• **PROMPT**: Copy every line of the data exactly, keeping out any picture.
■ ■ ■
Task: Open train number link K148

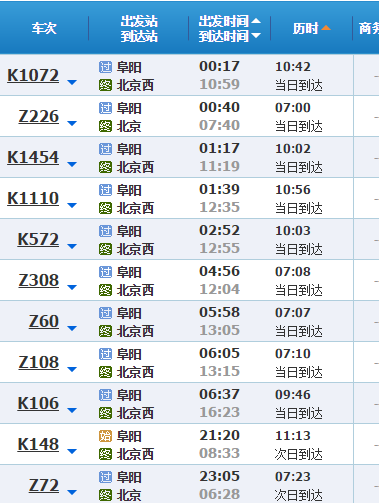Action: pyautogui.click(x=38, y=444)
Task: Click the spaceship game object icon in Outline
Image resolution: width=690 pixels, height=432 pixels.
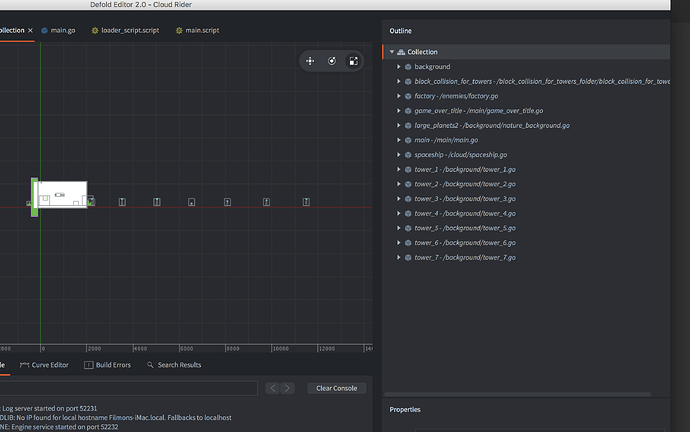Action: (408, 155)

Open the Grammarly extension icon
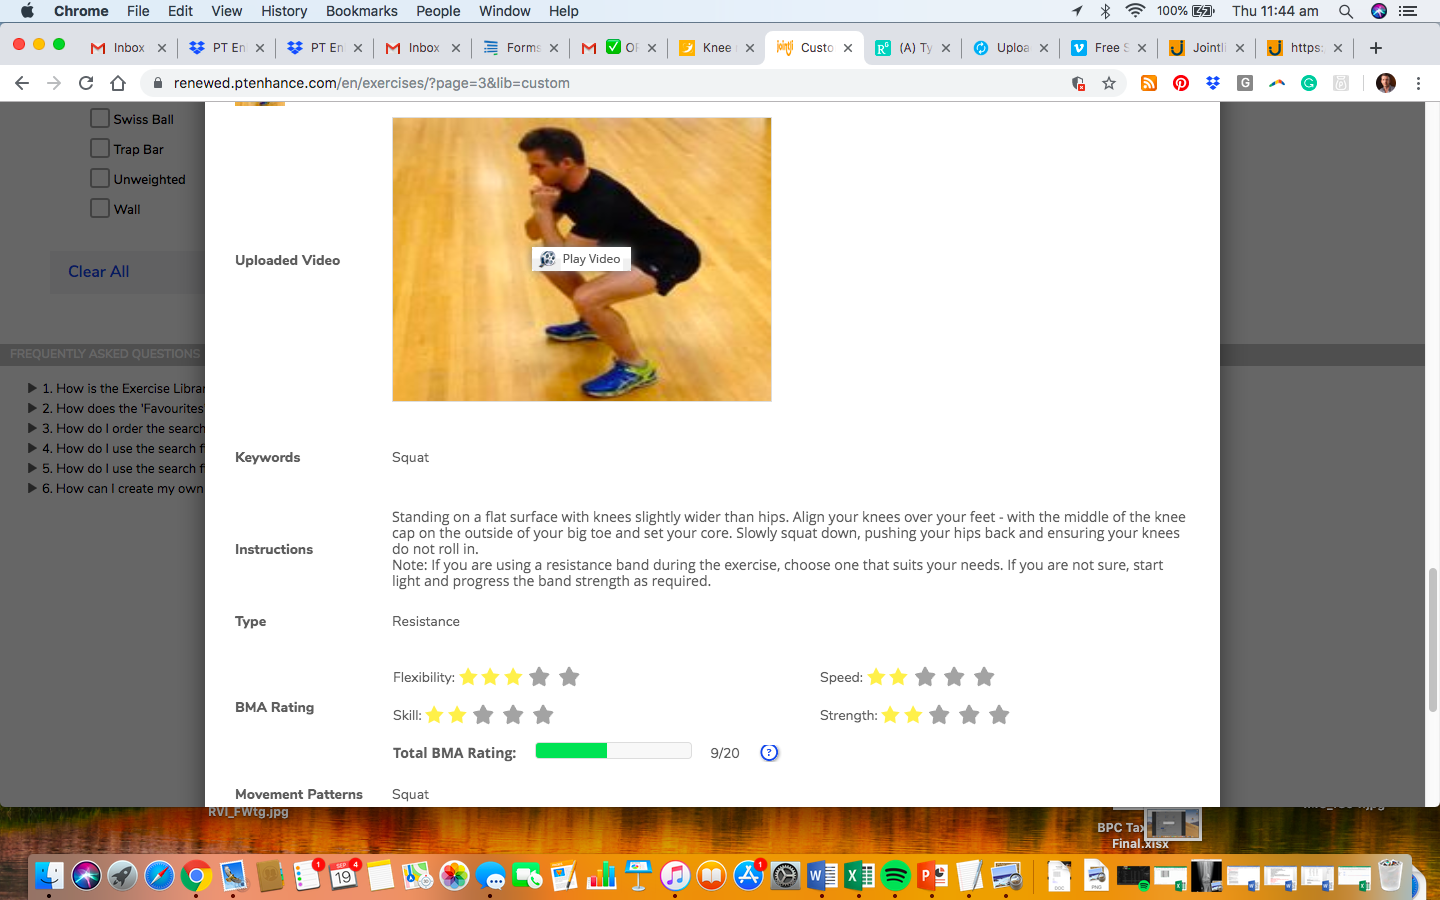[x=1309, y=83]
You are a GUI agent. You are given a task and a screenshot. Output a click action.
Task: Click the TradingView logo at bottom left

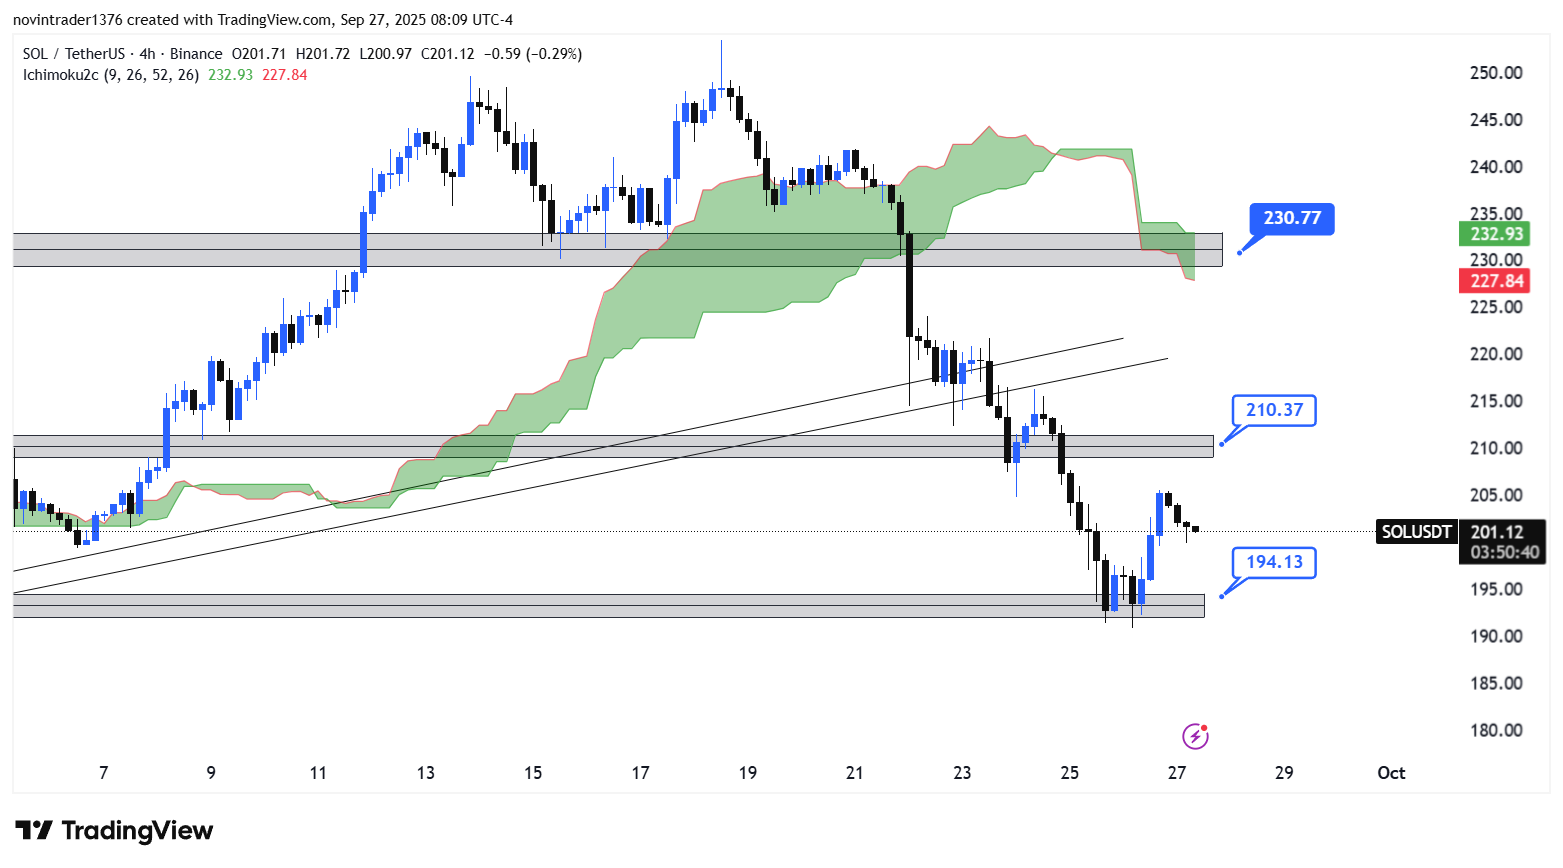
■ ■ ■
• **ANSWER TO THIS TASK**:
Task: Open train number link K148

Action: pyautogui.click(x=38, y=444)
Task: Click the spaceship game object icon in Outline
Image resolution: width=690 pixels, height=432 pixels.
Action: (408, 155)

Open the Grammarly extension icon
[x=1309, y=83]
You are a GUI agent. You are given a task and a screenshot. Output a click action.
Task: Click the TradingView logo at bottom left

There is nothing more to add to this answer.